Una vittoria importante. «Era una partita che temevo, l’ultima prima della sosta e alla fine di un ciclo intenso. I ragazzi negli ultimi tre mesi hanno dato davvero tutto e devo ringraziarli, così come lo staff e tutti quelli che lavorano a Zingonia, compresi i cuochi. Ora ci aspettano i due mesi più importanti della stagione.
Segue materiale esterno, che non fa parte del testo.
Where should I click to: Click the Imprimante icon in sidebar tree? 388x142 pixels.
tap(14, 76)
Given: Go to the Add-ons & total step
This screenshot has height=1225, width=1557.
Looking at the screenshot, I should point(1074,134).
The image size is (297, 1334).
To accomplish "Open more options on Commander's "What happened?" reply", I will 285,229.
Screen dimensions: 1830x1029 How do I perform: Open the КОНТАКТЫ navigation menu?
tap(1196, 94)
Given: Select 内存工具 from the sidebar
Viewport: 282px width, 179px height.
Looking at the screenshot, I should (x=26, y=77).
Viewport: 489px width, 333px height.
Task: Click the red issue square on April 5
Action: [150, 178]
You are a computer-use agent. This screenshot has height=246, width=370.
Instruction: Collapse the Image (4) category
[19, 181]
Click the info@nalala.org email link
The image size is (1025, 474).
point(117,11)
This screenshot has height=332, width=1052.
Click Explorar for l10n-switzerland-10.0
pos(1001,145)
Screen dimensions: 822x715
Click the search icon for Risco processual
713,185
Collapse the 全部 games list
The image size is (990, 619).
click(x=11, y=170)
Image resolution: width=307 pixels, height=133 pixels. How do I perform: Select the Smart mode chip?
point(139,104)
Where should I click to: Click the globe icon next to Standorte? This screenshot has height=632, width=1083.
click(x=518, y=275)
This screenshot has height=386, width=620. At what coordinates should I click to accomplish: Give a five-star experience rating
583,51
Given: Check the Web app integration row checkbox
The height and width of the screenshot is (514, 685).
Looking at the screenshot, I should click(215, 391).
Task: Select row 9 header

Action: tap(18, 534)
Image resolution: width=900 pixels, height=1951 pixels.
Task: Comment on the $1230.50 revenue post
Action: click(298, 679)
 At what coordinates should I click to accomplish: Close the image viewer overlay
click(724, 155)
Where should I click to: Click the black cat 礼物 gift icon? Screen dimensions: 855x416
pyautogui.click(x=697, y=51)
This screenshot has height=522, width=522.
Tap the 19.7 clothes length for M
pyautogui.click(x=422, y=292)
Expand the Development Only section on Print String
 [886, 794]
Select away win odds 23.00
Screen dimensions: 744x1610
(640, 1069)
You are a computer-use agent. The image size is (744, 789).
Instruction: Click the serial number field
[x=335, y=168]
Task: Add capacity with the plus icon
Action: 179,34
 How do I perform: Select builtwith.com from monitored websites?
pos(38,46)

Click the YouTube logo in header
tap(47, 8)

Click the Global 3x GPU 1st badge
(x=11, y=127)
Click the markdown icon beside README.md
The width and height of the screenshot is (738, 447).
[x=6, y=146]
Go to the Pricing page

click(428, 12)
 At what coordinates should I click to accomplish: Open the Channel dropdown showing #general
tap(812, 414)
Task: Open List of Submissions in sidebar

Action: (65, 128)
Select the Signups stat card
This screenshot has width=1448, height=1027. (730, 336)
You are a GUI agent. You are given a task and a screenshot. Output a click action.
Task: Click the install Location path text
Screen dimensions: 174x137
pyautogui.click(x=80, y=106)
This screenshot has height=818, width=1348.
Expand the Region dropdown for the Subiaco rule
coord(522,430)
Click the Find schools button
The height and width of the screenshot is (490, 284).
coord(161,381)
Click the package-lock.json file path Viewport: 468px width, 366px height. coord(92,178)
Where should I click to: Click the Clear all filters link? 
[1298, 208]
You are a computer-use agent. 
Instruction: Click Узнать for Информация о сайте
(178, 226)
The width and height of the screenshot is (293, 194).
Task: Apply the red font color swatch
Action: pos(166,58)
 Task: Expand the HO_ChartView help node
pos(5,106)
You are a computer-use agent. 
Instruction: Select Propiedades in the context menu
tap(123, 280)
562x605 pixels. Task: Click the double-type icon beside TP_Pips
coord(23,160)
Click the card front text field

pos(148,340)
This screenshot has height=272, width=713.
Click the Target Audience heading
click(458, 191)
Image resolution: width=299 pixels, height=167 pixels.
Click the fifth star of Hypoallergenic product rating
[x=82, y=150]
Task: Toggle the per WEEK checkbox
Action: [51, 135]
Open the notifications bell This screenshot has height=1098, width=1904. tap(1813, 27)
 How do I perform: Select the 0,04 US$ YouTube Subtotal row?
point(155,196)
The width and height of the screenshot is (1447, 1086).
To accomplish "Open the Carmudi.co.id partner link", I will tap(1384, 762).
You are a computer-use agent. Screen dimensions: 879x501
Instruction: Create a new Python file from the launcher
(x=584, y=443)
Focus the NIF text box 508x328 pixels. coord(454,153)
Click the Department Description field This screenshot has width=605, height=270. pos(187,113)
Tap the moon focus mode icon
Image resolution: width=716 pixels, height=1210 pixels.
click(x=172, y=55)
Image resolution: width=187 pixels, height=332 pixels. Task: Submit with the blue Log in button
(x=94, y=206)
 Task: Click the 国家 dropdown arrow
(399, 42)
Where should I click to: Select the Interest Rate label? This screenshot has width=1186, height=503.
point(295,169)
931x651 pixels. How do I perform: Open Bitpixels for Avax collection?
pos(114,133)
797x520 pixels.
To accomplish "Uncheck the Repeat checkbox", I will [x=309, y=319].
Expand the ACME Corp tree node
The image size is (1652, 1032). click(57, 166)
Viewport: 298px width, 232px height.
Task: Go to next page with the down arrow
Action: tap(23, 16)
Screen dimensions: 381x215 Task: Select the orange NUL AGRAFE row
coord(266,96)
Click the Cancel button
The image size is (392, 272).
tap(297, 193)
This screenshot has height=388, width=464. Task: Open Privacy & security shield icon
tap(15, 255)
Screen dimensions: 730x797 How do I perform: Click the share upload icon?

Se li affronteremo con la giusta mentalità potremo cogliere traguardi importanti».
La zona Champions è ancora possibile oppure la Coppa Italia è adesso l’obiettivo principale? «Non dobbiamo porci limiti o un singolo obiettivo – chiarisce il mister -. Abbiamo davanti otto finali in campionato e la possibilità di conquistare la finale di Coppa Italia, che per noi è un sogno. In classifica chi sta davanti può perdere punti, non dobbiamo lasciare nulla di intentato».
Parole dolce anche per de Roon naturalmente, diventato oggi l’atalantino più presente di sempre: «È stato bellissimo, emozionante. È il nostro grande capitano, un allenatore in campo. Ha fatto la storia dell’Atalanta».
Infine, un pensiero anche per la Nazionale italiana, che si giocherà un pezzo della qualificazione ai Mondiali proprio a Bergamo: «Sarò allo stadio. Dobbiamo aver fiducia e sostenere la squadra. Vogliamo tutti andare al Mondiale e possiamo riuscirci».